## Stored data

------------------------

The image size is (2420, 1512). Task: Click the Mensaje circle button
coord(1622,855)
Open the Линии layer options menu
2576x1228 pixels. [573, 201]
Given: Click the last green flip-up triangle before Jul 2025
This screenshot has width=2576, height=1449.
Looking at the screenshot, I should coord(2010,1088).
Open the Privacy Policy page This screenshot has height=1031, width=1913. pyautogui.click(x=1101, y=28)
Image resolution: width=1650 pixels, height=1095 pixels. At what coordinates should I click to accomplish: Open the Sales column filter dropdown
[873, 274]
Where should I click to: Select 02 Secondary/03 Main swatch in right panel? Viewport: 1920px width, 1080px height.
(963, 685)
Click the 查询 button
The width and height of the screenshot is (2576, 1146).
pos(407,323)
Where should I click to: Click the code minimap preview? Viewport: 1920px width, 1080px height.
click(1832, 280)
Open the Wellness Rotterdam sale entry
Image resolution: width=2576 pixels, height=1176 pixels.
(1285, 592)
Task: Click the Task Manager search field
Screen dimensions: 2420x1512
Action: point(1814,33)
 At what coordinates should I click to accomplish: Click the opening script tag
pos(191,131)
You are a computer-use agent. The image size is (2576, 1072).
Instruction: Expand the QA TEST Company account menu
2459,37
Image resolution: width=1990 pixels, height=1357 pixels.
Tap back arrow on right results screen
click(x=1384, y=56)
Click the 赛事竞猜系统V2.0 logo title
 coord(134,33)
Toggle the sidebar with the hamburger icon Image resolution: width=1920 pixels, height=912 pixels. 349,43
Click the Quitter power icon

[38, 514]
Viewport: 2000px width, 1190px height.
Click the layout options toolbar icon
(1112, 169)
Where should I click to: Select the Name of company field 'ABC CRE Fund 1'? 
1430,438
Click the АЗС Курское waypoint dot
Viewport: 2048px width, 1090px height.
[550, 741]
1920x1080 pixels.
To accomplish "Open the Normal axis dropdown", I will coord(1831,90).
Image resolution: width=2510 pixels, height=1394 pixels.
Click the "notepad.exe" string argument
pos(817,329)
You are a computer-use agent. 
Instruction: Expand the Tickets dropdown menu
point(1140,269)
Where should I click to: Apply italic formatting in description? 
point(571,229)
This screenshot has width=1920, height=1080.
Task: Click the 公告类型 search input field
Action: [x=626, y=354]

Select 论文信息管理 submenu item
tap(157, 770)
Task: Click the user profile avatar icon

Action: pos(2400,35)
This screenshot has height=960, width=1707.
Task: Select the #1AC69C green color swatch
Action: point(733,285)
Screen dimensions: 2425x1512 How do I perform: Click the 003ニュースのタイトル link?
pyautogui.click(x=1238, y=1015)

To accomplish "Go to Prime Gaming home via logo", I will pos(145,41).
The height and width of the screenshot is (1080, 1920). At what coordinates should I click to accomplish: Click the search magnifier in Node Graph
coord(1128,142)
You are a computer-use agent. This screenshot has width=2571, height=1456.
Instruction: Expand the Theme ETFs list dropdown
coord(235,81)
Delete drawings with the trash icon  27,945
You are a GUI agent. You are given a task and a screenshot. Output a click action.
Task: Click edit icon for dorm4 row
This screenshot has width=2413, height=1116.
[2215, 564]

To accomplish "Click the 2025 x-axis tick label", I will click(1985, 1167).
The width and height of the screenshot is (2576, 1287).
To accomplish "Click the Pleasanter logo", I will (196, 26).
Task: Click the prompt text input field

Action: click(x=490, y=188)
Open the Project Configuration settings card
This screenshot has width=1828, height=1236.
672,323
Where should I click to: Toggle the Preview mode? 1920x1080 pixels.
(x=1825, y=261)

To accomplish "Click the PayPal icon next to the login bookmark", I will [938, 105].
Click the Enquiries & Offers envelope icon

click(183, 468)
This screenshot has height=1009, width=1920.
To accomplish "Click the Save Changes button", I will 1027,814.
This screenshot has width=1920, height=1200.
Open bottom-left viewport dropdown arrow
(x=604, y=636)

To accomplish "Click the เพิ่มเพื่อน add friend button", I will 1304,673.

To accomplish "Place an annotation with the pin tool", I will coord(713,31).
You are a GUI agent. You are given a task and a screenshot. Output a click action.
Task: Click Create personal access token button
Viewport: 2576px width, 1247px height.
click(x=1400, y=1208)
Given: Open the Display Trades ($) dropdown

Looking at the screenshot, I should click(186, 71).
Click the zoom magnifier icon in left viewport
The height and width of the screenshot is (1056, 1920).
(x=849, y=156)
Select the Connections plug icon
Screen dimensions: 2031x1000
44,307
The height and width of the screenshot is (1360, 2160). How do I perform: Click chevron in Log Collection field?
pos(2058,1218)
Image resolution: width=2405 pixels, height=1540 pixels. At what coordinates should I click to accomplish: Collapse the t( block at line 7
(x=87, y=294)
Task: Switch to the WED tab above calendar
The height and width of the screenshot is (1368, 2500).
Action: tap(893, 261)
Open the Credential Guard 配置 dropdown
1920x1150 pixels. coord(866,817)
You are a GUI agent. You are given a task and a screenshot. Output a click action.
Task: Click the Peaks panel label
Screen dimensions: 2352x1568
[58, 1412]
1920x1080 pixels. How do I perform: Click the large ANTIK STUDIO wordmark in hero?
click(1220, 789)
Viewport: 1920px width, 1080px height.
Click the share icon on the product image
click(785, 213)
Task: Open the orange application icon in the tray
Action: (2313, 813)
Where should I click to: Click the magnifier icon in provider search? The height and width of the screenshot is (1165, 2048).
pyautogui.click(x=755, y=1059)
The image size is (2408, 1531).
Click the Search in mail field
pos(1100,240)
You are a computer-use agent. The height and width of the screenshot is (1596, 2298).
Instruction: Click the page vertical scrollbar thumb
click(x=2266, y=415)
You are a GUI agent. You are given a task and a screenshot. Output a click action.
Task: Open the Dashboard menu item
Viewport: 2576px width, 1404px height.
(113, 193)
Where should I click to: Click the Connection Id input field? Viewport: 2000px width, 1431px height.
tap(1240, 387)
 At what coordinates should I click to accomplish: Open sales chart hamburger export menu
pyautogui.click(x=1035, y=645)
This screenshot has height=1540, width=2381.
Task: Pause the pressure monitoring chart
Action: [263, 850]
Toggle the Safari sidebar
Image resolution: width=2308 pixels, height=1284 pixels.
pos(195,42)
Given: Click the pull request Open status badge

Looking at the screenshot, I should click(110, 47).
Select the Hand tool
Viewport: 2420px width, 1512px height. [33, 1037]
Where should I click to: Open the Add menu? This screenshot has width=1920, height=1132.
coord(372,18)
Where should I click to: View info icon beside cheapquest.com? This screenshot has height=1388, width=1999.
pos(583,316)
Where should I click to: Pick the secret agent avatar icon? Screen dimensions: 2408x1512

------------------------

## Exercise
What number of lines in the records hold "computer"? Reply with that number alone.

## Result
4